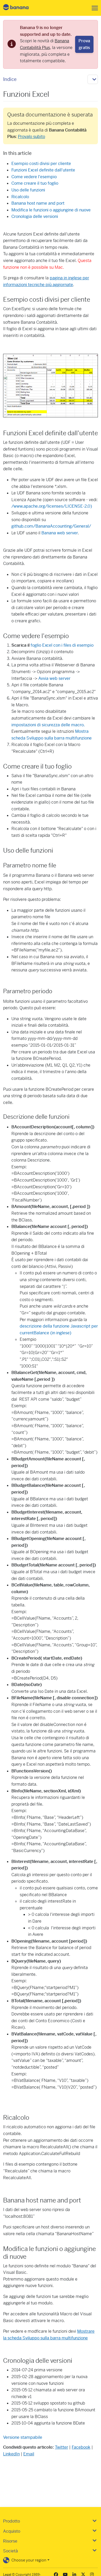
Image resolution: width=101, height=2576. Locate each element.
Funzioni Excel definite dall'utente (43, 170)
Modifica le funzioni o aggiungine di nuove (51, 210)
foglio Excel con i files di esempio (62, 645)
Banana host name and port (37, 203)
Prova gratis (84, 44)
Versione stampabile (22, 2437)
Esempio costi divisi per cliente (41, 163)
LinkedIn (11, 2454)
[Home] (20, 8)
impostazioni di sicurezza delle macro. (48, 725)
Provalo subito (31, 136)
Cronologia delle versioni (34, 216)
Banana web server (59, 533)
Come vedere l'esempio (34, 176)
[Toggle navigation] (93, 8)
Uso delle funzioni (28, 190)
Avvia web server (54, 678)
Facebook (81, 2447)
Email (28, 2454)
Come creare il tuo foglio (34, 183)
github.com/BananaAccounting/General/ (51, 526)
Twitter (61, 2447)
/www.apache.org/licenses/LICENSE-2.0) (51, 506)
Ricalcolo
:::::
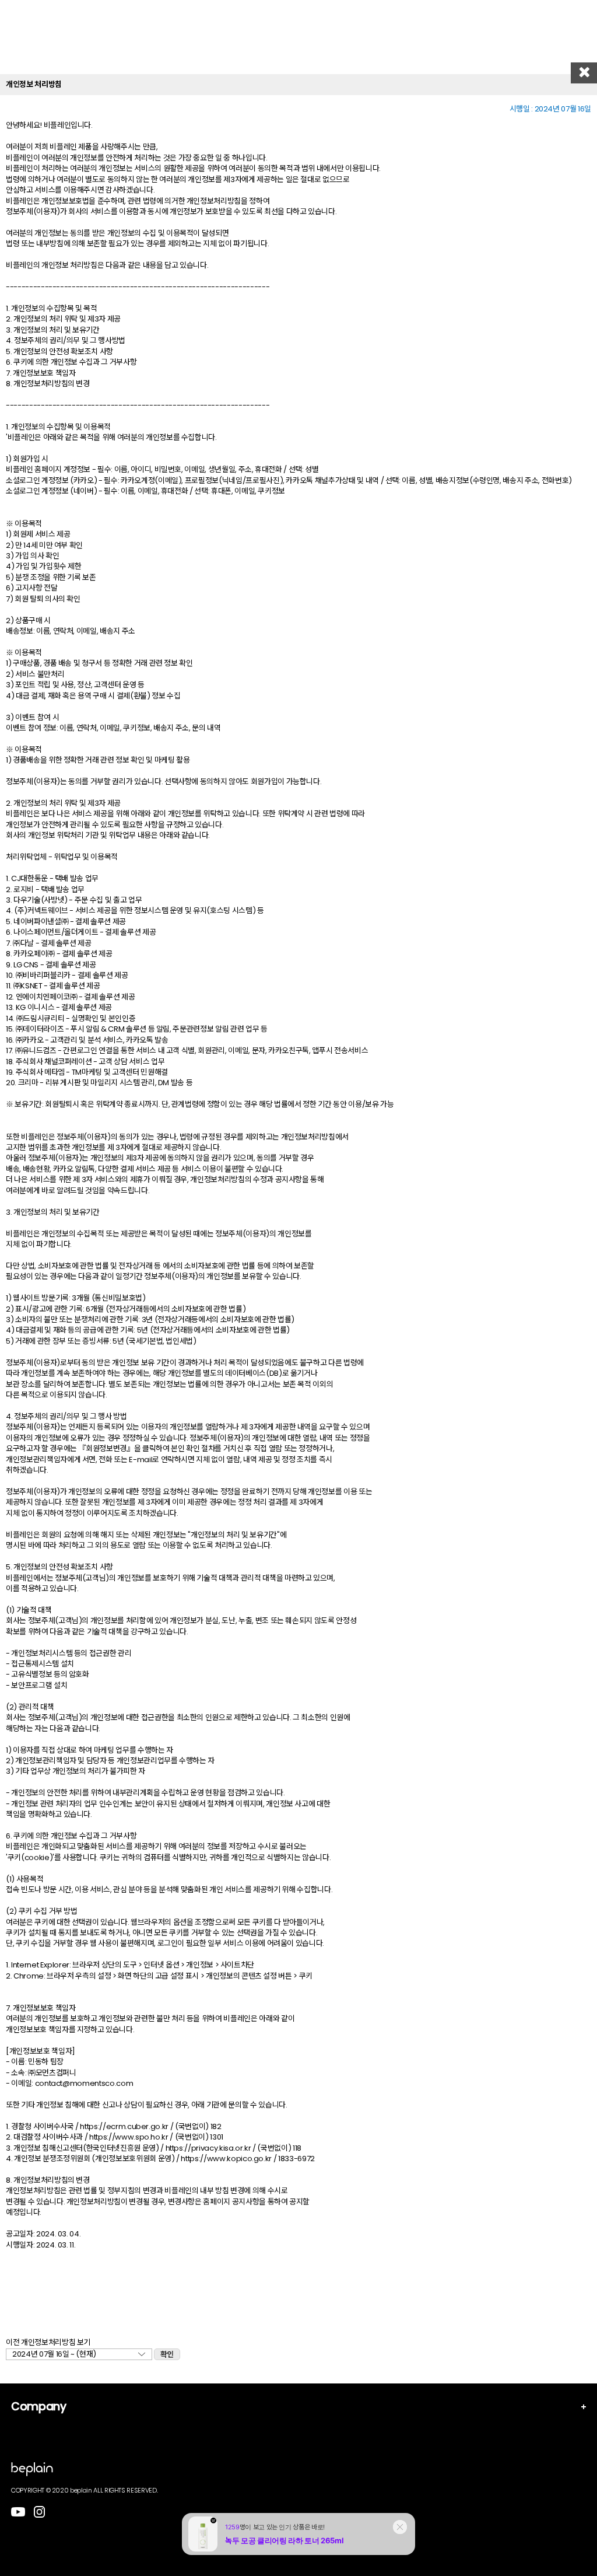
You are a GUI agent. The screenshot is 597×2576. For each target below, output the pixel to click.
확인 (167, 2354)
:::::
Tell how many lines above contain the word "Excel". Give the number alone.

Task output:
2